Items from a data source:
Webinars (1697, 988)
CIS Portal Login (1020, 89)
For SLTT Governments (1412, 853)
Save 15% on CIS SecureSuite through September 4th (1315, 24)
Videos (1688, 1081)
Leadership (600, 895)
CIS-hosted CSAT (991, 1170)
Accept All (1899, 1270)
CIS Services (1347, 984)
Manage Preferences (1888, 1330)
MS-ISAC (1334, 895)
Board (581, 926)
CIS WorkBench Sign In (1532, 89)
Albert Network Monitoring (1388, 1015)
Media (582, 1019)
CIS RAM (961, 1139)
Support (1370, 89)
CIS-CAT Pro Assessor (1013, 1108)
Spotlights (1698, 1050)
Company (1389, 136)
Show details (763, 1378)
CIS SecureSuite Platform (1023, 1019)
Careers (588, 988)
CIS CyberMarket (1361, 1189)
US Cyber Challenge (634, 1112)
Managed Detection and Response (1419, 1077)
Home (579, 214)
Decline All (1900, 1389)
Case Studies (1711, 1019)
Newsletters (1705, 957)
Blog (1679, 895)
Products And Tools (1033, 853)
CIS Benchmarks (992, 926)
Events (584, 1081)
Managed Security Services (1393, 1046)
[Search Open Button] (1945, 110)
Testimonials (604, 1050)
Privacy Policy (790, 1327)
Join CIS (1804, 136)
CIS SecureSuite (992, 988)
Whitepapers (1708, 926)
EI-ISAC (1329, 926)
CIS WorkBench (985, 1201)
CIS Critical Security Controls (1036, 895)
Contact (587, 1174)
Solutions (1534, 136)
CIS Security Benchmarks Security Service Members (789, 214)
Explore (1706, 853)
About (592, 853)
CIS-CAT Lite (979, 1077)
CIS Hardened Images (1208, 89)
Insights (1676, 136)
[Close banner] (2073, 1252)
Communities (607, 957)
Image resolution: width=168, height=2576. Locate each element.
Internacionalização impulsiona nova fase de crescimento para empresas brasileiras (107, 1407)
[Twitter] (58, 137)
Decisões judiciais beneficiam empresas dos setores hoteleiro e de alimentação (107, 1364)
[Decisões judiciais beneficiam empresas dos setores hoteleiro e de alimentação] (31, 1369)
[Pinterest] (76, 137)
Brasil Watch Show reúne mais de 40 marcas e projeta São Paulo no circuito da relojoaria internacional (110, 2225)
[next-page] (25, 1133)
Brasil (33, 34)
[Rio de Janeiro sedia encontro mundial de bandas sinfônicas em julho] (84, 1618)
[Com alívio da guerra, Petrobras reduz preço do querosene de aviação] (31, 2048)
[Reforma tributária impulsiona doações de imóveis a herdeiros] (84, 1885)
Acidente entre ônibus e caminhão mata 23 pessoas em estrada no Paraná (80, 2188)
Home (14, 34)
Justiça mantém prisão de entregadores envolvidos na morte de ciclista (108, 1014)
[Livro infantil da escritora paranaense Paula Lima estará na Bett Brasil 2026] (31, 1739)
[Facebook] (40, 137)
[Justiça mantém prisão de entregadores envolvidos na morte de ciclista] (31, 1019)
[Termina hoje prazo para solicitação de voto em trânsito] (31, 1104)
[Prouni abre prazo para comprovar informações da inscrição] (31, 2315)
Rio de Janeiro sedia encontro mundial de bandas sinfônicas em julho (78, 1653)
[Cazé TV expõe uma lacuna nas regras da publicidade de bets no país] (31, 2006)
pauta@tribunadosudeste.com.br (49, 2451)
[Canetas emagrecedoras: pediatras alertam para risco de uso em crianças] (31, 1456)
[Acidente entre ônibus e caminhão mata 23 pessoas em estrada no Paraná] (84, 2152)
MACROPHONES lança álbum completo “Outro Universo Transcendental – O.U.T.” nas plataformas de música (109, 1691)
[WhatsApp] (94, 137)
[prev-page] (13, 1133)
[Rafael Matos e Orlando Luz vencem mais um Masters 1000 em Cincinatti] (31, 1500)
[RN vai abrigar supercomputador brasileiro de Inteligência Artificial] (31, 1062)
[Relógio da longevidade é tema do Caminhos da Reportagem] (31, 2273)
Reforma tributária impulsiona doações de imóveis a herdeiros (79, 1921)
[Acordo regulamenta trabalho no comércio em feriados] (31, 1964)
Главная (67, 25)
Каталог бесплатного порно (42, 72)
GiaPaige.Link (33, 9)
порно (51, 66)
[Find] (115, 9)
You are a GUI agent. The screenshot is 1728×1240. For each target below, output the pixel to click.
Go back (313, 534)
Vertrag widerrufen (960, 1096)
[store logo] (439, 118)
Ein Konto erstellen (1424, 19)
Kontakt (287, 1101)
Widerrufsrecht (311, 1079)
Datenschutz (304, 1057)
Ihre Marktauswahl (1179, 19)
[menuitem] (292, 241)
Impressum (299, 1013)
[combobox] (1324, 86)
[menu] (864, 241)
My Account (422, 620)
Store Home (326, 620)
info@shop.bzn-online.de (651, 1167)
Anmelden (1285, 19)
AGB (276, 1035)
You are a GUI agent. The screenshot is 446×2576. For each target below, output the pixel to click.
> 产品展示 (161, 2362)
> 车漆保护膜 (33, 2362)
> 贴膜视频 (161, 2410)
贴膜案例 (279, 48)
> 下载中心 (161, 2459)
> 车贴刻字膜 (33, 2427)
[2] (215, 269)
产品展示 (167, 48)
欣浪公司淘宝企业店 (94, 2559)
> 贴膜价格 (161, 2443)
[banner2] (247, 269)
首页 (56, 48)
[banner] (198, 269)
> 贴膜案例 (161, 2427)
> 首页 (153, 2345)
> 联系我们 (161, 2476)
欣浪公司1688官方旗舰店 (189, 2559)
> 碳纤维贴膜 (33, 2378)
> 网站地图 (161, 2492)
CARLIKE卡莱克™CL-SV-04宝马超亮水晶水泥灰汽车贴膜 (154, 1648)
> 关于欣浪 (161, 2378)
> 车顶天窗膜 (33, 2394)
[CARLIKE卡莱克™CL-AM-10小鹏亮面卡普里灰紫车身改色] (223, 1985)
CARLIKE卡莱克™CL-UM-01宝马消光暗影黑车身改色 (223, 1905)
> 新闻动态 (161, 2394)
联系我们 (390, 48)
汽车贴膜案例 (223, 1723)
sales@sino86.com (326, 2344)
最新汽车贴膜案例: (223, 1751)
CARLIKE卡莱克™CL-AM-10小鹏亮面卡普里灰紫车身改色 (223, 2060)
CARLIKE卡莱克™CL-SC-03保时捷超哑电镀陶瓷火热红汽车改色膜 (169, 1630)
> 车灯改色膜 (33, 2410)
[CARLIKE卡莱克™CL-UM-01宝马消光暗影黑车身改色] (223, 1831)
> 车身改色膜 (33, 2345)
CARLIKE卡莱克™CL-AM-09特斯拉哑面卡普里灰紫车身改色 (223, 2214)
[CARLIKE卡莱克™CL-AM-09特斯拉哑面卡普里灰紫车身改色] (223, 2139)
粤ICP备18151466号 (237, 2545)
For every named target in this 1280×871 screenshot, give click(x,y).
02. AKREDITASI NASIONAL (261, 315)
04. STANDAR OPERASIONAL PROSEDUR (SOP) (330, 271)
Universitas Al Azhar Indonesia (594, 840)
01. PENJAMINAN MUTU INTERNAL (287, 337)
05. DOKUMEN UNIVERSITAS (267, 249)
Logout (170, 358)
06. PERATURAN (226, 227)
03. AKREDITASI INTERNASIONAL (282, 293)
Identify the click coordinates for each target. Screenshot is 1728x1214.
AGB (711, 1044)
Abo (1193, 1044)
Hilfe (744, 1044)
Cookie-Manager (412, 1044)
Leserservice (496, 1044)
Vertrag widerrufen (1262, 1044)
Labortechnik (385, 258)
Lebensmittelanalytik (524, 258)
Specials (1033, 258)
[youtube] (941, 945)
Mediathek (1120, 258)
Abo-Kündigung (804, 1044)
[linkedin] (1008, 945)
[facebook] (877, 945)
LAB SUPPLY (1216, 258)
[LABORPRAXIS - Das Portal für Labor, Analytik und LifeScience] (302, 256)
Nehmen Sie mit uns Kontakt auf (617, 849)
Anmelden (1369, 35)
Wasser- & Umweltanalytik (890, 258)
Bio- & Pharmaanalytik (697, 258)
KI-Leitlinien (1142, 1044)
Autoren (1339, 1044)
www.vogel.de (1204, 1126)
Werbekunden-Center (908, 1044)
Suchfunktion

* TO DO:
Your answer must consist only of the lines from the one containing "Specials (1033, 258)" through the last line of the data above, both included, exactly as written.

* THE ANSWER:
Specials (1033, 258)
[youtube] (941, 945)
Mediathek (1120, 258)
Abo-Kündigung (804, 1044)
[linkedin] (1008, 945)
[facebook] (877, 945)
LAB SUPPLY (1216, 258)
[LABORPRAXIS - Das Portal für Labor, Analytik und LifeScience] (302, 256)
Nehmen Sie mit uns Kontakt auf (617, 849)
Anmelden (1369, 35)
Wasser- & Umweltanalytik (890, 258)
Bio- & Pharmaanalytik (697, 258)
KI-Leitlinien (1142, 1044)
Autoren (1339, 1044)
www.vogel.de (1204, 1126)
Werbekunden-Center (908, 1044)
Suchfunktion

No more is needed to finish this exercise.